Game Marketing Tips, Analysis, and News


Wednesday, March 9, 2011

Angry Birds, Happy Company

That's some tasty game sales.
I know a number of industry veterans have looked down on the smartphone game market. They say things like this: "Sure, there's lots of smartphones out there. But games are mostly free or only a few dollars! Maybe we'll sell a lot fewer copies of a title for the DS, but at least we can charge $30 for it. We'll never see that kind of money from a smartphone game!"

Well, unless you're Nintendo, the best you can hope for on a DS game is about 5 million units (Dragon Quest IX). Which, assuming a retail price of $30 and the publisher makes 30% of retail, means about $45 million in revenue. A DS game would cost somewhere in the realm of $250,000 to create (although some cost less; new games for the 3DS and the Sony NGP are going to be more in the $1 million cost range or more). So that's a pretty good return, right? Let's see a smartphone game do better than that!

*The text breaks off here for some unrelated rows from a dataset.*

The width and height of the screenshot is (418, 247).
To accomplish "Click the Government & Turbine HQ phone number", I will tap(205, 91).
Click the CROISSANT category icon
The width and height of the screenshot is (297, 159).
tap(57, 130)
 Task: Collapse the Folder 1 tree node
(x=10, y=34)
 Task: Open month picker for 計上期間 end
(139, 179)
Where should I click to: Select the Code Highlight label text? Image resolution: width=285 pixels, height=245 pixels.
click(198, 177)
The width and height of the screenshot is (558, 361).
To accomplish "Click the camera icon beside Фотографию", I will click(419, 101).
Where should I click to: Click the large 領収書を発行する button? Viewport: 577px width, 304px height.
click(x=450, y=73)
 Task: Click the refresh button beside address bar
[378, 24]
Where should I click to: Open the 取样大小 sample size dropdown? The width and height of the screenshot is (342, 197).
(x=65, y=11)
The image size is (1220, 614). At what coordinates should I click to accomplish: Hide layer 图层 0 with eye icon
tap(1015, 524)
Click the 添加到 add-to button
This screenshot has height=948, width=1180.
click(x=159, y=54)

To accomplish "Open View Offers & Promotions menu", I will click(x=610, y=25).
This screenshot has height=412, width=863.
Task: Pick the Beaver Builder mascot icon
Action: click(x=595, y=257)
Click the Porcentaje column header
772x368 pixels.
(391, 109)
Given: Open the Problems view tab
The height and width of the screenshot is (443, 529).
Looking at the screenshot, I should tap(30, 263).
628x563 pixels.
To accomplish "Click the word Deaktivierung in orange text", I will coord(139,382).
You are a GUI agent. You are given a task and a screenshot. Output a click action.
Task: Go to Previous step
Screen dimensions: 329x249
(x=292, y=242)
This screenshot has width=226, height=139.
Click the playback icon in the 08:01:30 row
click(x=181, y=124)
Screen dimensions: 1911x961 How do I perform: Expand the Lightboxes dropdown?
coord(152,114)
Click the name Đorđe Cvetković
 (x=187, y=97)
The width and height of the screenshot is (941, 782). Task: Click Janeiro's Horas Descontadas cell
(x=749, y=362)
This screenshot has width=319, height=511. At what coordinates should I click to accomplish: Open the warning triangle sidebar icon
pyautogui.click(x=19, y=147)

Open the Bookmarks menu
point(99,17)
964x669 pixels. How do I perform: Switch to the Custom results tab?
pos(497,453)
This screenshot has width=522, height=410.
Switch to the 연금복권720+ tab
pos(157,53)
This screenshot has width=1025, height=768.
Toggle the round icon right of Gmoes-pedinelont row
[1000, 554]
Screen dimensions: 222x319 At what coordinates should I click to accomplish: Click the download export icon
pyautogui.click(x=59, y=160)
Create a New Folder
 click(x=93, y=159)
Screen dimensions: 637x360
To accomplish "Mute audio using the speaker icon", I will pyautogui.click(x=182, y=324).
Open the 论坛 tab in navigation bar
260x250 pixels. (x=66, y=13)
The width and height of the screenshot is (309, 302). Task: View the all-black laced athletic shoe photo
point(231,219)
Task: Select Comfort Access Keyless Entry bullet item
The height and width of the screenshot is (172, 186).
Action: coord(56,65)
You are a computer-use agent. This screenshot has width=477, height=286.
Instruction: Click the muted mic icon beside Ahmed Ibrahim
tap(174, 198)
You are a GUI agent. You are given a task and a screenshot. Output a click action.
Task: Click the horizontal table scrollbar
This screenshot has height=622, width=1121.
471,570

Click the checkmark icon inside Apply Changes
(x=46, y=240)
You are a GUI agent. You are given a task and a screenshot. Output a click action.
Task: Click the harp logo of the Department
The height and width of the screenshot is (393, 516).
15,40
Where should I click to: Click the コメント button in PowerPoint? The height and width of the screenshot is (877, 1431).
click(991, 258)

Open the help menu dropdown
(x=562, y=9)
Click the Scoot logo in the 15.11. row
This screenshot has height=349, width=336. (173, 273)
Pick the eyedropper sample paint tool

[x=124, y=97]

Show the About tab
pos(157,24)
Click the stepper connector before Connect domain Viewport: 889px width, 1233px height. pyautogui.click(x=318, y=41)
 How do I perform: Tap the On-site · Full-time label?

OK, here's the info on Angry Birds. The game cost Rovio about $140,000 to create, and to date has brought in $70 million. Yeah, you read that right. Rovio is making $975,000 a month just from the free-to-play Android version of the game, and about that much from the cuddly toys. OK, they do say that 40% of the Angry Birds revenue comes from non-game sources like licensing and merchandising. But that still means that the game revenue is about equal to the best-selling thirdparty DS game ever, and Angry Birds is nowhere near finsihed generating revenue, thank you very much.

What about the best-selling Nintendo handheld game? New Super Mario Bros. has sold 26 million copies, so it's roughly in the $250 million dollar revenue range. Angry Birds isn't there yet, but give it a couple of years.

This should make executives wake up and smell the opportunity, or the danger. Revenues from smartphone games will likely exceed revenues from handheld games this year, and the gap will just widen in the future. Sure, there are thousands of smartphone games that never sell very many copies and never make money. But large game publishers should know how to make games that sell, and how to sell them... at least, you'd like to think so. And Rovio was not a large company when they created Angry Birds, even though now they are up to 40 employees.

This is a huge opportunity for smaller developers, if they can figure out how to make a great game and let the world know about it. Don't let anybody tell you smartphone games will never amount to anything. Maybe that's true of most of them, but certainly not all.